In the charges, Diaz claims that the policy is “an illegal group boycott” that has “no legitimate justification.” He said the result of the policy is “reduced consumer choice, artificial inflation of business costs and market foreclosure for alternative business models in real estate brokerage.”

“We believe the claims in Mr. Diaz’s case against NAR raise important legal and public interest concerns that deserve serious scrutiny,” said Diaz’s representative Charles A. Hamm in an email to HousingWire. “We’re continuing to learn about professionals across the country who have experienced similar harm.”

The California Association of Realtors (CAR), the Lodi Association of Realtors and the Central Valley Association of Realtors are also named defendants in the suit, as are five unknown “Does” whom Diaz said he will name when their identities are uncovered.

“NAR is proud to provide unparalleled value for brokerage firms and individual members,” said a NAR spokesperson in an email to HousingWire. “The unified Code of Ethics enhances consumer trust, the best-in-class advocacy improves members’ ability to execute their next transaction, and our resources and professional development ensure members are always on the cutting edge of the industry. We will respond to the plaintiff’s claims in court.”

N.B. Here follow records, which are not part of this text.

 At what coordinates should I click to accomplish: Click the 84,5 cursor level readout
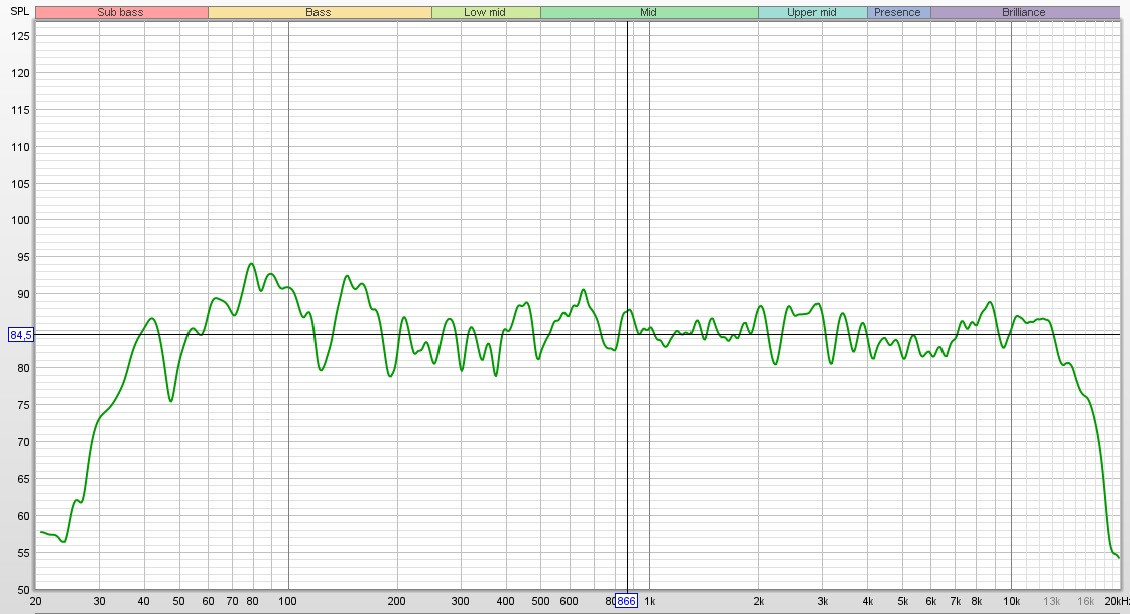pos(20,335)
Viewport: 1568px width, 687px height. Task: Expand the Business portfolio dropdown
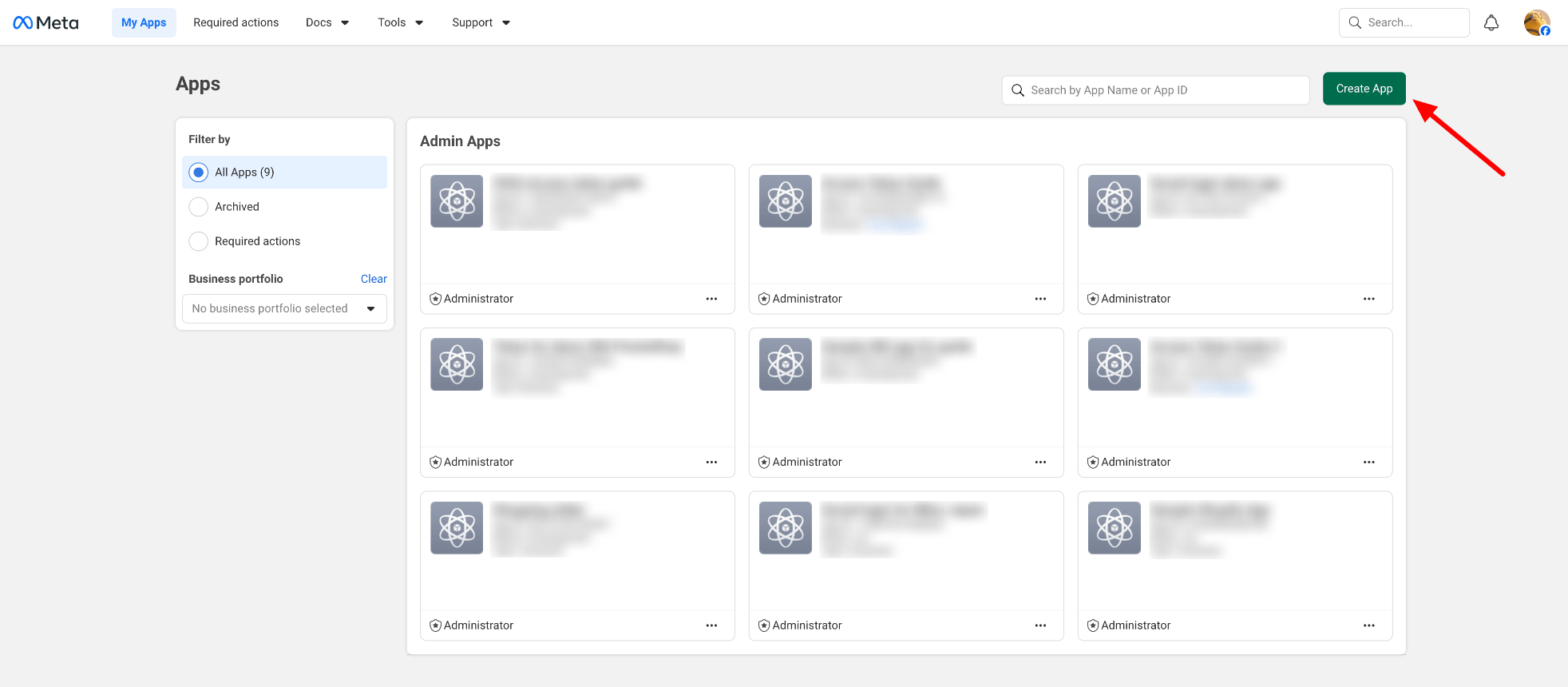click(x=284, y=308)
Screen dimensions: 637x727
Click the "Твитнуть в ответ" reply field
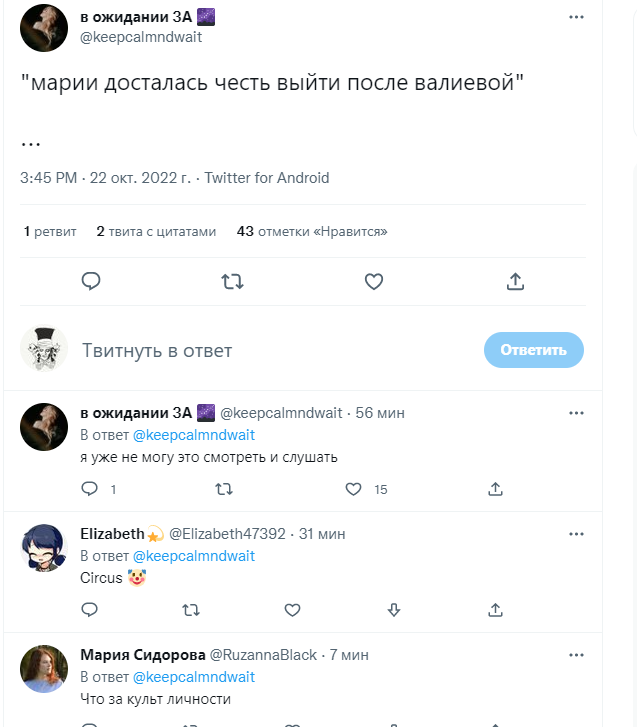(x=270, y=350)
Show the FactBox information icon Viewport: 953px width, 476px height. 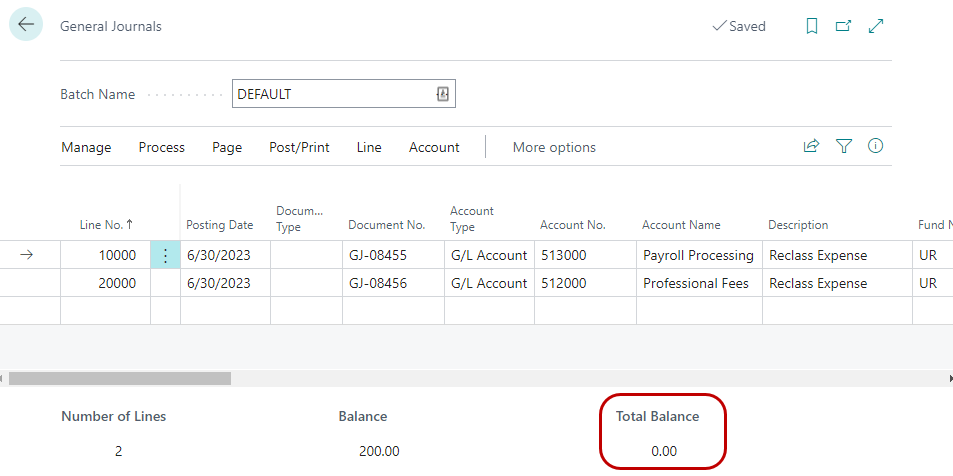coord(875,146)
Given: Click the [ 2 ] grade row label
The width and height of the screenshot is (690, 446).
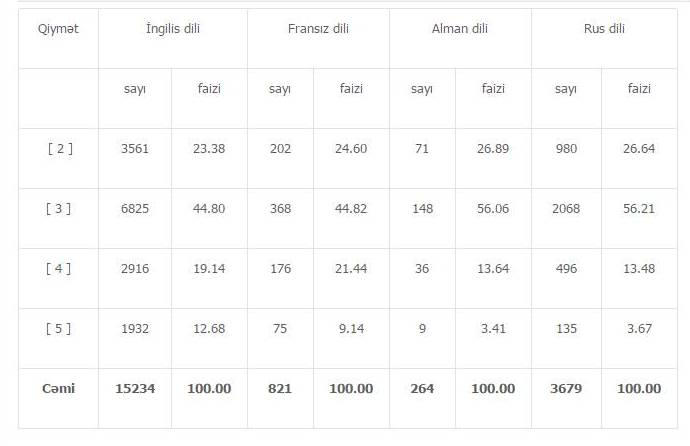Looking at the screenshot, I should click(x=59, y=149).
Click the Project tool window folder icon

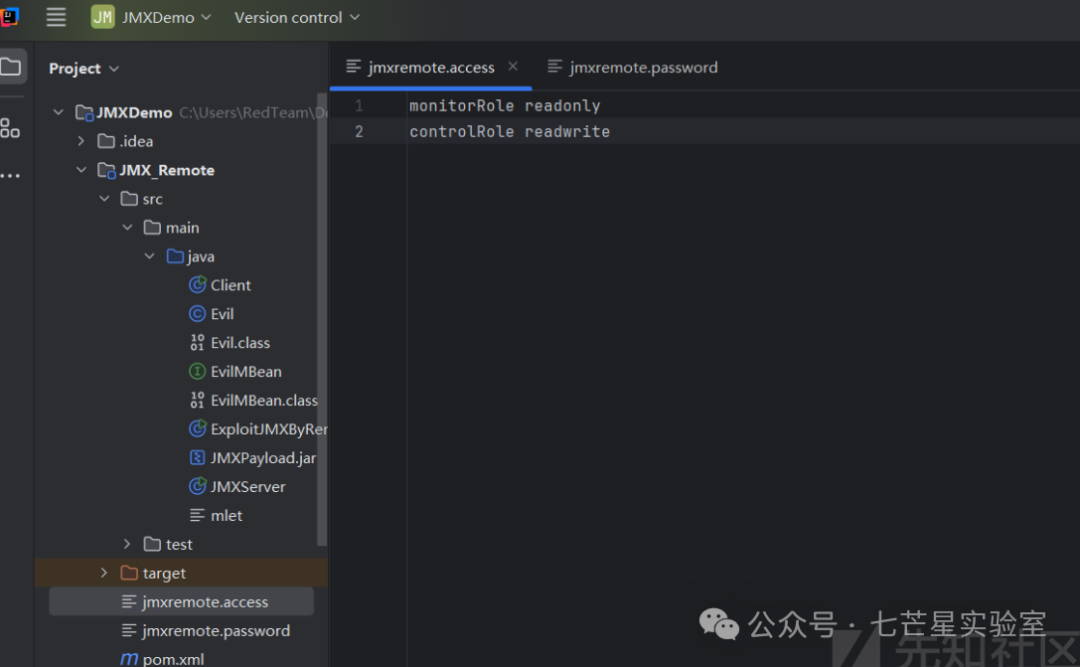(11, 67)
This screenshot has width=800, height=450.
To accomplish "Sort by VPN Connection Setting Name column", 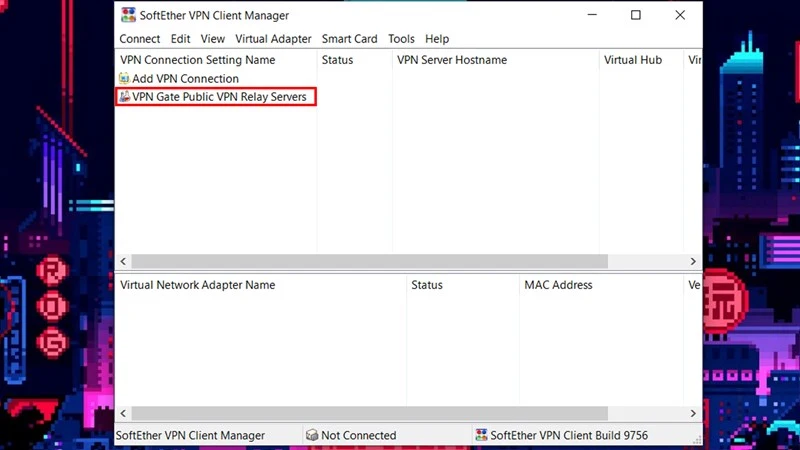I will (197, 60).
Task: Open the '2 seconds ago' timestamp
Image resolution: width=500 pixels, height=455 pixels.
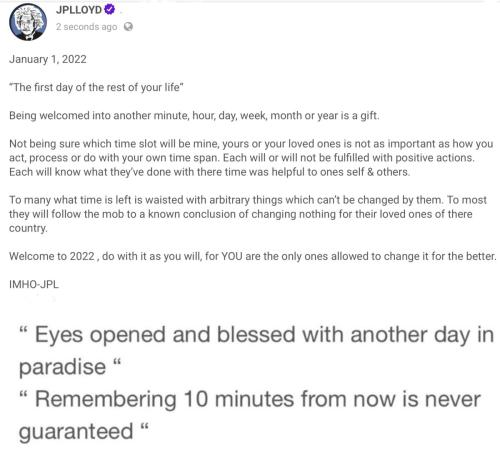Action: click(x=86, y=27)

“CAR’s advocacy efforts have played a key role in protecting mortgage interest deductions, opposing point-of-sale mandates and other proposals that could impact property rights,” CAR said in a statement to HousingWire. “These efforts have helped reduce potential legal and regulatory costs for members, brokers and consumers. CAR will address the pending lawsuit through the appropriate legal channels.”

The other defendants could not be reached immediately.

The lawsuit states that many agents choose not to become Realtors in remote areas like Modesto, where the trade group doesn’t provide benefits. But not being a NAR member can prevent a brokerage from hiring them because of the financial barrier it poses.

The case is being brought “per se,” meaning that the plaintiff claims that the behavior is inherently illegal and anticompetitive, thus absolving them of proving any negative impact of the rule. 

The plaintiff charges the defendants with violations of the Sherman Act and the California Cartwright Act.

The VDF rule is written into NAR’s bylaws and requires brokers to pay additional dues for each non-Realtor agent working for the brokerage. Failure to do so can result in the broker’s own membership being suspended or revoked.

But Diaz said there are “legitimate and lawful business interests” in hiring licensed agents for tasks that don’t require NAR membership or services related to membership. 

Examples provided are “Agent Visual Inspection Disclosures” — which are required by California state law — commercial sales and leasing activity. Diaz believes the VDF rule punishes brokers for hiring personnel to perform these duties.

Diaz’s suit is the latest in a long line of attacks against NAR policies and rules, most notably the landmark Sitzer-Burnett case that NAR settled for $418 million. The plaintiffs in the case asserted that NAR’s requirement for listing agents to provide blanket offers of compensation to buyer agents on NAR-affiliated MLSs was anticompetitive.

The settlement roiled the industry and imposed new rules that ban offers of agent compensation on the local MLS, in addition to requirements related to the agreements that prospective homebuyers sign with their agents.

Sitzer-Burnett was also brought per se, and the Missouri judge in the case — Stephen Bough — allowed it to proceed as such. Industry observers believe that played a huge role in NAR losing the case.